Sorry mate but I can't follow this either!

[SEANT]

Here is a solution which employs a common radius.

CommonRadius.dwg

[Attila The Gel]

Here is a solution which employs a common radius.

Truly to simple, nice work!

But I thought fillet meant that when you fillet a corner, the 2 parts are to be equal if you slice from the corner precisely in the middle?

 

nevertheless this is the easiest way! I think

[rkent]

hi all,

i've got a heck of a problem. the solution will look totally rational, elegant, and logical, but i can't get there to save my life.

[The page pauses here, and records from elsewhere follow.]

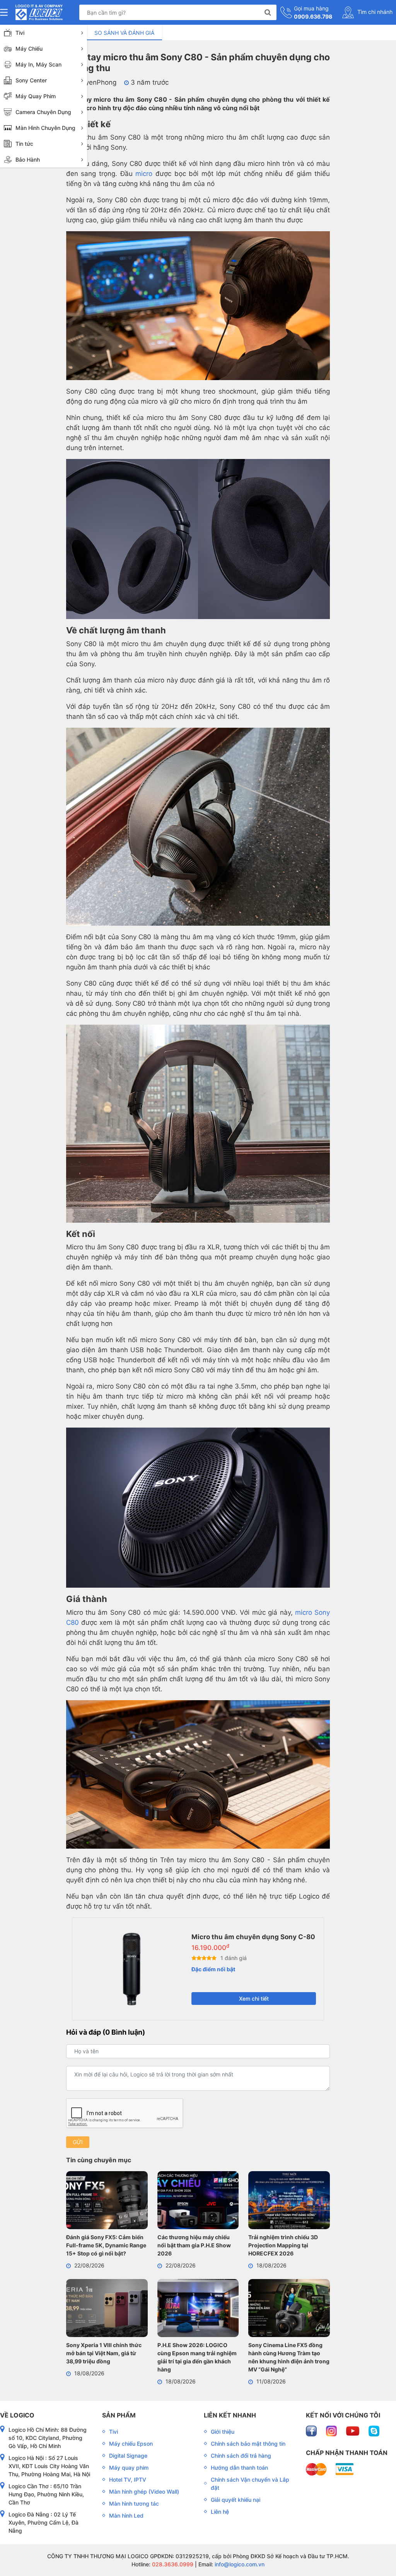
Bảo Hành (27, 159)
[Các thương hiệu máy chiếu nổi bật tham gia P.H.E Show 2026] (198, 2201)
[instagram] (332, 2430)
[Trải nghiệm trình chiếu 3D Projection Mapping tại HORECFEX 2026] (289, 2201)
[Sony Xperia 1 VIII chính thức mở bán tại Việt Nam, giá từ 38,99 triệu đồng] (107, 2309)
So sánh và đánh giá (124, 32)
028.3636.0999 (171, 2564)
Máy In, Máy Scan (38, 64)
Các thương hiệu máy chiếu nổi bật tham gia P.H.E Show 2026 (194, 2245)
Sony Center (31, 80)
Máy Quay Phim (35, 96)
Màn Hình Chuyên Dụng (45, 128)
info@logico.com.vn (239, 2564)
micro (143, 173)
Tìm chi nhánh (374, 12)
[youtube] (353, 2430)
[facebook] (312, 2430)
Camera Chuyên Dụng (43, 112)
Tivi (19, 32)
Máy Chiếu (29, 48)
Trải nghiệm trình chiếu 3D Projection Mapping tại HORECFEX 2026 (283, 2245)
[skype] (374, 2430)
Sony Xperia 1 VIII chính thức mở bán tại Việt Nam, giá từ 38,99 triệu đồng (104, 2353)
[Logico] (39, 12)
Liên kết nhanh (230, 2415)
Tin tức (24, 143)
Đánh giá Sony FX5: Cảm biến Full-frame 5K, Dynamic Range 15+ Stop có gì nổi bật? (106, 2245)
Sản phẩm (119, 2415)
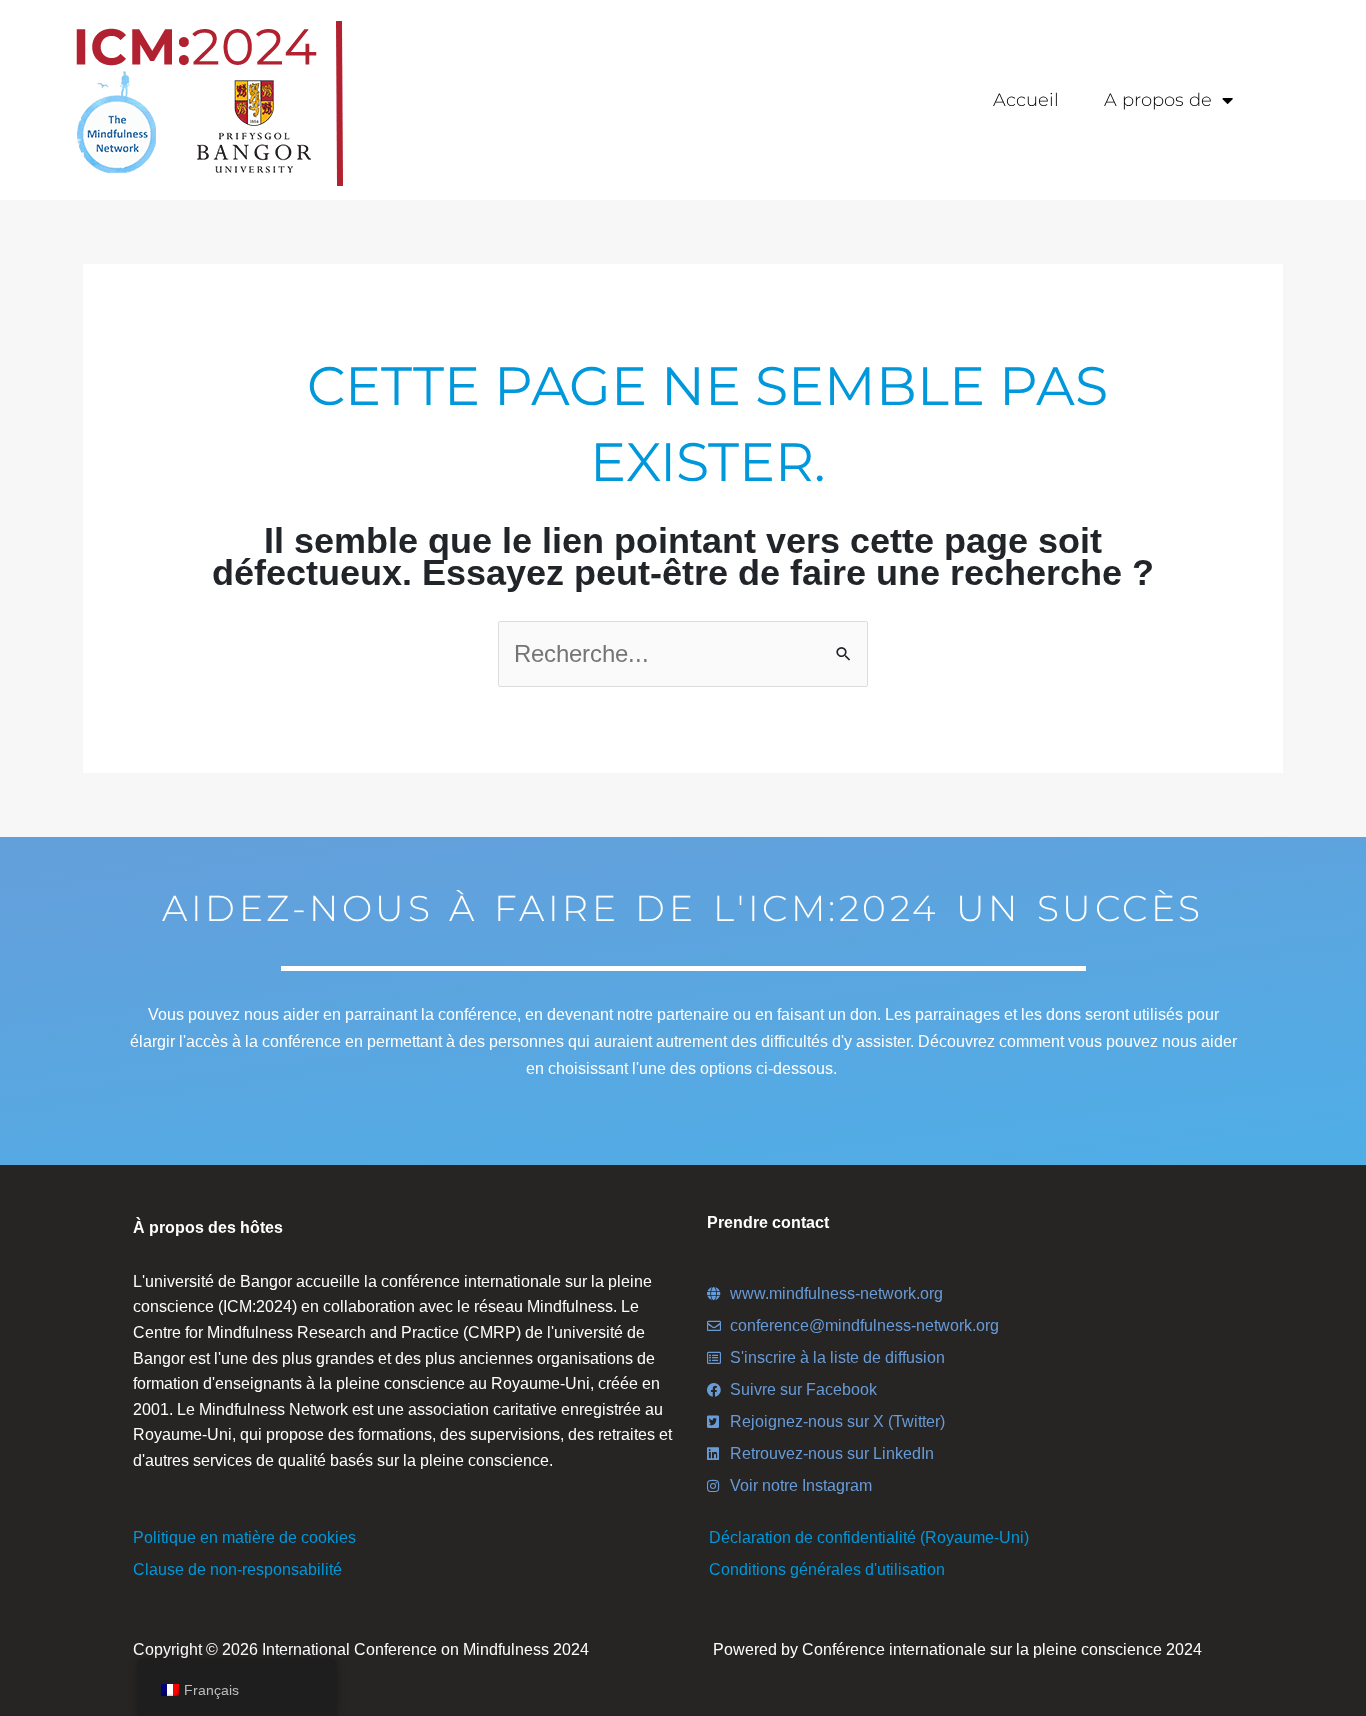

i'm trying to fillet two lines, one of which is horizontal and ends at a fixed point. the other starts at a fixed point, but ends somewhere along a fixed axis - not sure where. in other words, the fillet is to take place only within a certain area. the fillet will be tangent to both lines at their endpoints (redundant - that's the definition of "fillet" i suppose). the thing is, i know one of the endpoints in both X and Y for sure. the other endpoint, i only know in its X coordinate. Y is variable. i've shown in blue plines the approximate result in a jpg attached to this post. check the layers to see two of the dozens of attempts i've made to solve the problem graphically.

i'm using rhino but showing you the problem in autocad. the dimensions of all the objects are not real because i'm dealing with tight tolerances in rhino, unrolling surfaces, and i can't afford to approximate. i'm actually pretty surprised that rhino doesn't offer a solution to this problem, none that i've found in the circle or arc dialogues anyway.

i have access to autocad LT 2008, architecture 2008, and rhino 4.

a thousand thanks for any help you can offer!

 

Draw a line on top of the one on the left, starting at the lower left and ending at the upper right, end the line command, start the arc command, don't pick a start point, hit enter, now pick the end point to the upper right of your zone.

[rkent]

As far as the original file posted there can't be a solution as the two lines meet at the upper right of the "fillet zone". A fillet or radius tangent to both lines will have to fall outside of the zone, there is no way to have an arc tangent to both lines with these conditions.

The way to determine a center point for the arc tangent to two lines is to draw a line perpendicular from the end points of each line, extending them until they cross. Draw the arc from that intersection. Or measure from the intersection up to the end point of one of the lines and use that value in the fillet command.